Su bondad casi ingenua la lleva a socorrer a los necesitados y hasta a quienes no lo son, lo mismo que el Ingenioso Hidalgo, a “desfacer entuertos”, a arreglar todo en su entorno. Bárbara cree en la nobleza más como cualidad intrínseca del alma, que como cédula real. Ella y los demás personajes de Carrasquilla son quijotescos por sus obsesiones vitales: los guían ideas fijas y poderosas. Como Don Quijote, Bárbara tiene una pasión casi insana por los libros, por el conocimiento, y si no lee tantos como él es por ser mujer, que por heroica proeza aprende a leer y escribir.
También, ambos idealizan al objeto de su adoración: Don Quijote a su Dulcinea que no es tan bella como él cree, Doña Bárbara a don Fernando de Orellana que no es noble, gallardo ni honrado como se imagina, sino un truhán.

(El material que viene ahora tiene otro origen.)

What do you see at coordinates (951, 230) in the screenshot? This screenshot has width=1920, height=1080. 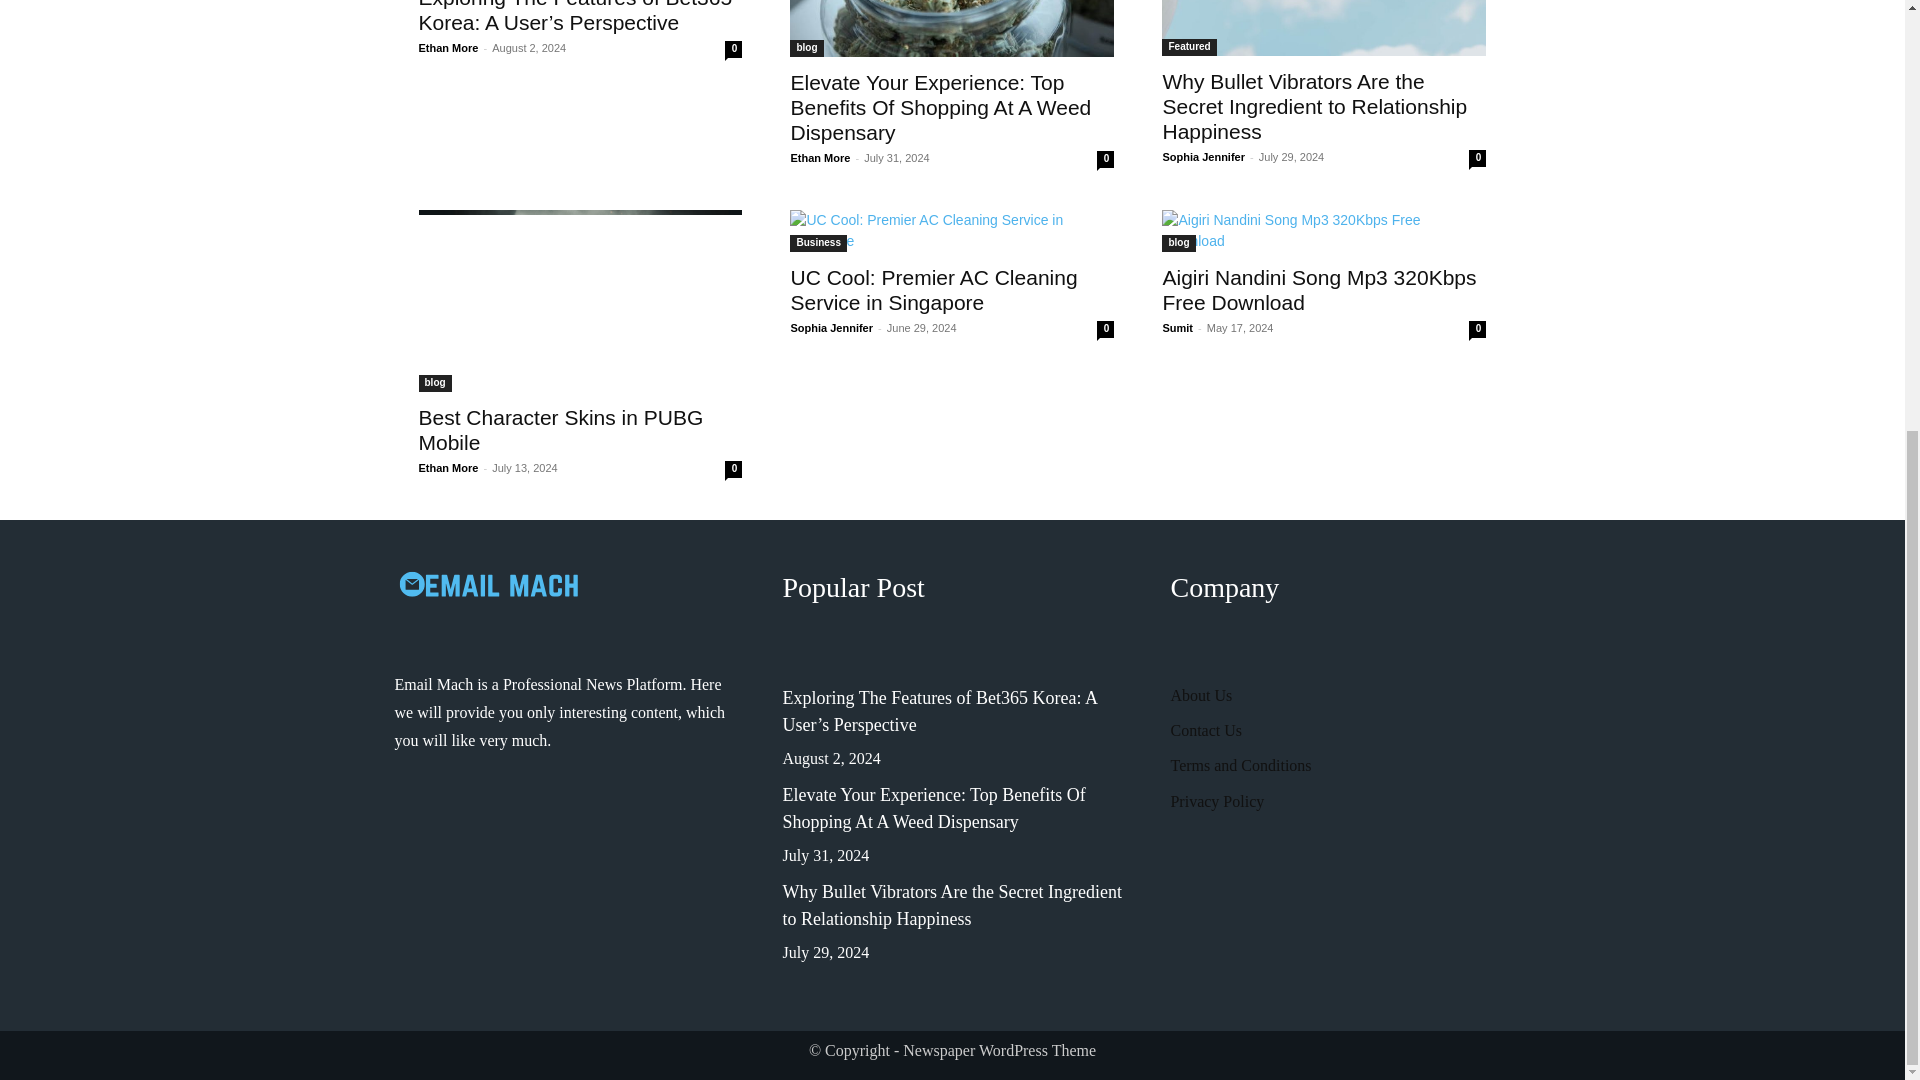 I see `UC Cool: Premier AC Cleaning Service in Singapore` at bounding box center [951, 230].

Con igual devoción que Don Quijote, Doña Bárbara espera eternamente al caballero digno de merecerla, “un Marquesón de chupa bordada y espadín”, como se lo figura Doña Gregoria.
El Hidalgo y La Marquesa, héroes frustrados, nunca recibirán el justo reconocimiento por sus buenas acciones, el triunfo fáctico del mal sobre el bien remarca la bondad intrínseca del ideal caballeresco, en un juego dialéctico de contrarios. La frecuencia de amores infelices en los personajes de Carrasquilla, es para Jaime Mejía Duque el reflejo literario de las épocas narradas en la provincia.
En Don Quijote y Doña Bárbara, la locura realza la insularidad de la virtud. Don Quijote va de la locura a la cordura; Doña Bárbara, de la plena cordura a la demencia total: “a la Marquesa la ha sepultado Dios en la locura para resucitarla a la santidad”, dice la novela.
Se identifican en el amor exaltado por la libertad. La Marquesa, que libera a sus esclavos y condena expresamente las leyes injustas con los negros y venales con los crímenes de los blancos, nos recuerda el discurso de Don Quijote al liberar a los galeotes: “La libertad, Sancho, es uno de los más preciosos dones que a los hombres dieron los cielos; con ella no pueden igualarse los tesoros que encierra la tierra ni el mar encubre; por la libertad, así como por la honra, se puede y debe aventurar la vida, y, por el contrario, el cautiverio es el mayor mal que puede venir a los hombres”.
La soltería de Don Quijote y Bárbara es condición de héroes que privilegian el bien colectivo sobre la dicha personal y reflejo del culto a la libertad. Peralta también rehúsa casarse, pues le sobra prójimo con la pobrecía, y no menos reacio al matrimonio fue el Autor.
El paralelismo se extiende a los escenarios histórico-novelescos de Cervantes y Carrasquilla; en ambos están las galeras del Rey de España, la Inquisición, los curas y malandrines. El bandido Ginés de Pasamonte (Don Quijote) no difiere mucho de su tocayo Ginés, secuaz del vil Don Fernando de Orellana, burlador de La Marquesa.
El quijotismo de los personajes de Don Tomás es además, herencia paterna: ¿No es Quijote un escritor que aporta un millón de pesos, a fines del siglo XIX, a la campaña liberal de Aquileo Parra, en contra de la Regeneración de Rafael Núñez?